### EXERCISE BRIEF
From the first line to the last, restate the material word for word; pictures stay out.

### DATASET RECORDS
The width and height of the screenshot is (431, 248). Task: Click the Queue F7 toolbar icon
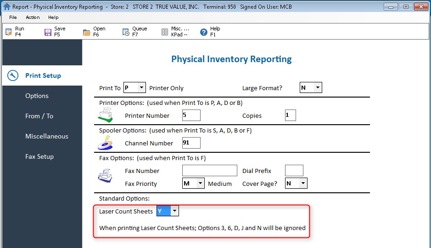click(x=126, y=32)
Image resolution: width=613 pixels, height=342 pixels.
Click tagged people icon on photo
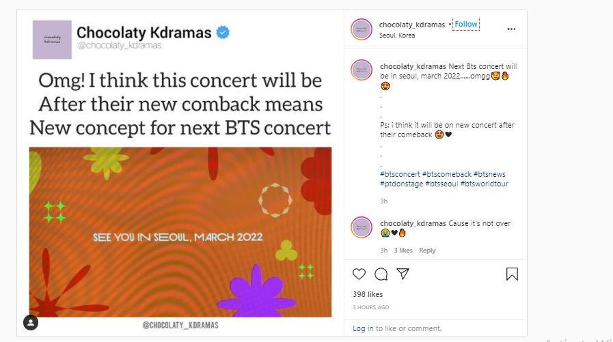(31, 322)
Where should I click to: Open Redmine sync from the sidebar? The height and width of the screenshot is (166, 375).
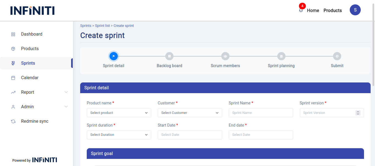tap(35, 121)
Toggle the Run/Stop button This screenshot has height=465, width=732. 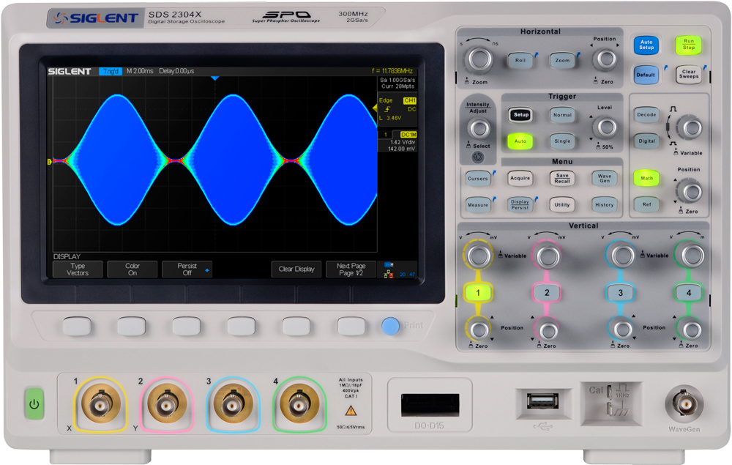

### RESPONSE
The width and height of the screenshot is (431, 248). Task: Click the Queue F7 toolbar icon
click(x=126, y=32)
Image resolution: width=613 pixels, height=342 pixels.
Click tagged people icon on photo
(31, 322)
Where should I click to: Open Redmine sync from the sidebar? The height and width of the screenshot is (166, 375).
tap(35, 121)
Toggle the Run/Stop button This screenshot has height=465, width=732. 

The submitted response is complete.